Ainda que não constando da lista, foi também elogiada a recém-designada conselheira política, Kang Kyung-wha, da Coreia do Sul. “Extremamente inteligente, ela presidiu ao grupo que preparou a transição de Guterres. Como já tinha sido secretária-geral assistente, contribuirá com o conhecimento adquirido na anterior administração.”
“Estas são mulheres excelentes, não apenas pela sua enorme experiência em assuntos internacionais, mas também por dominarem muito bem o funcionamento interno da ONU”, sublinhou a líder da WomanSG, movimento da sociedade civil criado em 2015.
Guterres já anteriormente as tinha louvado: “”São o alicerce da equipa que continuarei a formar, respeitando o meu compromisso para com a igualdade de género e a diversidade geográfica.”

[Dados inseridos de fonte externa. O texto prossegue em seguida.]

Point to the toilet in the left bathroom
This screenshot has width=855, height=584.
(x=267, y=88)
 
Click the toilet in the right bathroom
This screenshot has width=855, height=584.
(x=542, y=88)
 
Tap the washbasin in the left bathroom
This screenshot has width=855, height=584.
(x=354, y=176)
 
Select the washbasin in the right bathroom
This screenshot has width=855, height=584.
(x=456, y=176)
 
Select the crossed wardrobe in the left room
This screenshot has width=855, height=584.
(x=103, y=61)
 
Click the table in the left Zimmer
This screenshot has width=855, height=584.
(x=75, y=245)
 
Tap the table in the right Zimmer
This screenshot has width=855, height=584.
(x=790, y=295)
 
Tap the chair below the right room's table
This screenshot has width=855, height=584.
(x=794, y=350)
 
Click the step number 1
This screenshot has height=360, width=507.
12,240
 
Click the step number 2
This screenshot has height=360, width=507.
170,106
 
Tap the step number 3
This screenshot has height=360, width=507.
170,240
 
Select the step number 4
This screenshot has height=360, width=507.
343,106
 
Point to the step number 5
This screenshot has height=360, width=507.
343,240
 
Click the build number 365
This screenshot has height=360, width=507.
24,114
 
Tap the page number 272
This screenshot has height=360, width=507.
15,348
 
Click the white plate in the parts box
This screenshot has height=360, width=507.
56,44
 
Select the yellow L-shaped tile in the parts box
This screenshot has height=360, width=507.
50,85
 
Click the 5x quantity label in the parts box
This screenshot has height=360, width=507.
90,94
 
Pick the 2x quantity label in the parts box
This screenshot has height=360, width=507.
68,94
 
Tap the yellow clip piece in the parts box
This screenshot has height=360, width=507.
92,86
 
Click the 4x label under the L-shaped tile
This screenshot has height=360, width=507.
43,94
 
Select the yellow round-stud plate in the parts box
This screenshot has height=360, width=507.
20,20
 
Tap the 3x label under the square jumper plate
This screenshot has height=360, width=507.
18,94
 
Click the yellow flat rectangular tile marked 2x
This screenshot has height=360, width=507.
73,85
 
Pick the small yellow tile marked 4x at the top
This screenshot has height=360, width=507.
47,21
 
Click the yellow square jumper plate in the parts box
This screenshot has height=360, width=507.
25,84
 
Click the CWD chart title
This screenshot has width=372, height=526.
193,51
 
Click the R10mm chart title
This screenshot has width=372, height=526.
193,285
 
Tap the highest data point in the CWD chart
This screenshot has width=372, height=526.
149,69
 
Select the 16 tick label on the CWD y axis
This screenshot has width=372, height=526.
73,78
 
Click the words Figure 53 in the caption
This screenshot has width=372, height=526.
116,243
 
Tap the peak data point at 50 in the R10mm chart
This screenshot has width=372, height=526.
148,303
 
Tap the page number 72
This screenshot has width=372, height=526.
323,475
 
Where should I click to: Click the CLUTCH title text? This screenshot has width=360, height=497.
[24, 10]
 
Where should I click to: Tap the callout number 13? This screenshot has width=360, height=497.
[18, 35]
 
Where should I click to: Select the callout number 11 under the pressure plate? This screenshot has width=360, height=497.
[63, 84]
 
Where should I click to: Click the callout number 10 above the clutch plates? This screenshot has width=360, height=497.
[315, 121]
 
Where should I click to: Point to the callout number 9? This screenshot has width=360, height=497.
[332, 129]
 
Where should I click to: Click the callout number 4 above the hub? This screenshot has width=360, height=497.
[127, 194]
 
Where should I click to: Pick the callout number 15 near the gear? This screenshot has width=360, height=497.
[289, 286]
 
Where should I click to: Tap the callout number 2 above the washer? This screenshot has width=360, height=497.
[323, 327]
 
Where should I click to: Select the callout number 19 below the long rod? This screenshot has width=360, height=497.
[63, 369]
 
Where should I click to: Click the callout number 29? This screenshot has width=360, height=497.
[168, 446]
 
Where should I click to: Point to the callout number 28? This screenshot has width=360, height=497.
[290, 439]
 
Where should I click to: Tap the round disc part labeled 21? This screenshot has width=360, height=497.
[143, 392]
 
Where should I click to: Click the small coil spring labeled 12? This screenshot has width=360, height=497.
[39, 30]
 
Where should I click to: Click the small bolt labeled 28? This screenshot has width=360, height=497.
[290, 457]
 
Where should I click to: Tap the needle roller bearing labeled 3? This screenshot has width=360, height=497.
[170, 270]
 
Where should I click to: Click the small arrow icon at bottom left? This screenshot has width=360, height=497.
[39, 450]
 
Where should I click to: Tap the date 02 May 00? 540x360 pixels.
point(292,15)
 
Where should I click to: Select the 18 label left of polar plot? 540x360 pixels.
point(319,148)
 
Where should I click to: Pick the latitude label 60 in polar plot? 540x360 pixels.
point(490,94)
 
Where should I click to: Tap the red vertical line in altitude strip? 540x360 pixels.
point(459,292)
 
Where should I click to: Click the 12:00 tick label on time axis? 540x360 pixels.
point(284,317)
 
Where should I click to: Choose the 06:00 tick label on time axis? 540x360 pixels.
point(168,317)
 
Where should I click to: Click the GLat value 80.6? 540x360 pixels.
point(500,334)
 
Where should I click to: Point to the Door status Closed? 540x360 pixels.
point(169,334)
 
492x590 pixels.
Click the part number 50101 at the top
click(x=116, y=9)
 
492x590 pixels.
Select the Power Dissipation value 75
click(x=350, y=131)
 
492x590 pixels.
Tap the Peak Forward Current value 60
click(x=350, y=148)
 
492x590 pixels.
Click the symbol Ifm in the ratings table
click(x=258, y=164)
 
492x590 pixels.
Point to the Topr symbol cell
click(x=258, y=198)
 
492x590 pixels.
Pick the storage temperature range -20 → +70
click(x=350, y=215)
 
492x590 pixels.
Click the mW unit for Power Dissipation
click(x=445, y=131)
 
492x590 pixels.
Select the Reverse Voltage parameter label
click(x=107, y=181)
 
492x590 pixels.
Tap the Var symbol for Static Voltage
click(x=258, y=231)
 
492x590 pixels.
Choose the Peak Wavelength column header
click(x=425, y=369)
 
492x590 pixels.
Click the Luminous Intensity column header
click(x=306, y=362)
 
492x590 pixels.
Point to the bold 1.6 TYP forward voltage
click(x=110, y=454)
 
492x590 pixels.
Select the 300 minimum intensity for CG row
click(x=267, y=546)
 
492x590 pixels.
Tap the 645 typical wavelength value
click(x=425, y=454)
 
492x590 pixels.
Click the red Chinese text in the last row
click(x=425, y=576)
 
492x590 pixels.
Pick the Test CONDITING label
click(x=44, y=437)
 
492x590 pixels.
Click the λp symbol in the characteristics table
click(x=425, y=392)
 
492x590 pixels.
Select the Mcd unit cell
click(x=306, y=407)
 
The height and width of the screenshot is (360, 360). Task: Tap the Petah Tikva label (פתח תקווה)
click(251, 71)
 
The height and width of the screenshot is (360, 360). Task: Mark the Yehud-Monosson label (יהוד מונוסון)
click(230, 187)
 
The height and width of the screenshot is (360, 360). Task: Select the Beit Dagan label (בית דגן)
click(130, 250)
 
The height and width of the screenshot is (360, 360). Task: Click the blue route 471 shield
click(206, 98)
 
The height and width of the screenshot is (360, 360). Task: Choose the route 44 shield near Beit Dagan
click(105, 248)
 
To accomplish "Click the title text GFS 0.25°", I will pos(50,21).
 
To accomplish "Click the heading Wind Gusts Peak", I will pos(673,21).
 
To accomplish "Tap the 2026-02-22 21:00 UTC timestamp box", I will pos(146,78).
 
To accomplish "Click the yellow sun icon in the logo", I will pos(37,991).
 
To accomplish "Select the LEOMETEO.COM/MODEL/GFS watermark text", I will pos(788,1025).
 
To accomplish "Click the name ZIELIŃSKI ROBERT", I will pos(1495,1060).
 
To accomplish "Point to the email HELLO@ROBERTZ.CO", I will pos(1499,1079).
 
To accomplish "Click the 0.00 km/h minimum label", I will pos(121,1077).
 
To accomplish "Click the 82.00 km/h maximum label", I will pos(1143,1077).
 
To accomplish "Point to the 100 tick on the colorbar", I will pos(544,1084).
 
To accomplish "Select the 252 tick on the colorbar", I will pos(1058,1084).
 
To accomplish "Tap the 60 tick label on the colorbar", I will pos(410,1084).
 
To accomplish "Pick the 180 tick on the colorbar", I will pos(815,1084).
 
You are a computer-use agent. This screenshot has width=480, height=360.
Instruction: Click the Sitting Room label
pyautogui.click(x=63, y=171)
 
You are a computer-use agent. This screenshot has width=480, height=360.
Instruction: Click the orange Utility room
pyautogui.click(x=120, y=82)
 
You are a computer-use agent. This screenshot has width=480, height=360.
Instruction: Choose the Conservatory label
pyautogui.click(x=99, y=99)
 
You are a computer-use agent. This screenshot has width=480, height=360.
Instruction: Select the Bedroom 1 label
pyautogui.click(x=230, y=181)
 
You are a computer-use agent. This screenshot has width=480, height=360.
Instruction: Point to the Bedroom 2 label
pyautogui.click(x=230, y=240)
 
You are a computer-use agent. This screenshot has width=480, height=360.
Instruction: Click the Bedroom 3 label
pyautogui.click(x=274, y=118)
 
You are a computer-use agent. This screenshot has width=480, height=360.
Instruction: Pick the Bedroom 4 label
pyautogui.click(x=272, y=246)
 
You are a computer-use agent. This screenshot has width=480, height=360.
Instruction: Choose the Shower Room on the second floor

A nova secretária-geral adjunta, por exemplo, 55 anos, ministra do Ambiente da Nigéria, foi conselheira especial de Ban Ki-moon, tendo desempenhado um “papel crucial” nas negociações e aprovação dos (17) Objectivos do Desenvolvimento Sustentável para acabar com a pobreza extrema em 2030.
Foi também coordenadora, entre 2002 e 2005, da Task Force para a Educação e Género, do Projecto Milénio da ONU. Serviu três presidentes nigerianos, aconselhando-os sobre várias áreas, da protecção dos recursos naturais à reforma do sistema público. Foi CEO do Centro para o Desenvolvimento de Soluções Políticas, um think tank que envolve o governo, o Parlamento e o sector privado no mais populoso país de África, frequentemente agitado por tensões étnicas e religiosas.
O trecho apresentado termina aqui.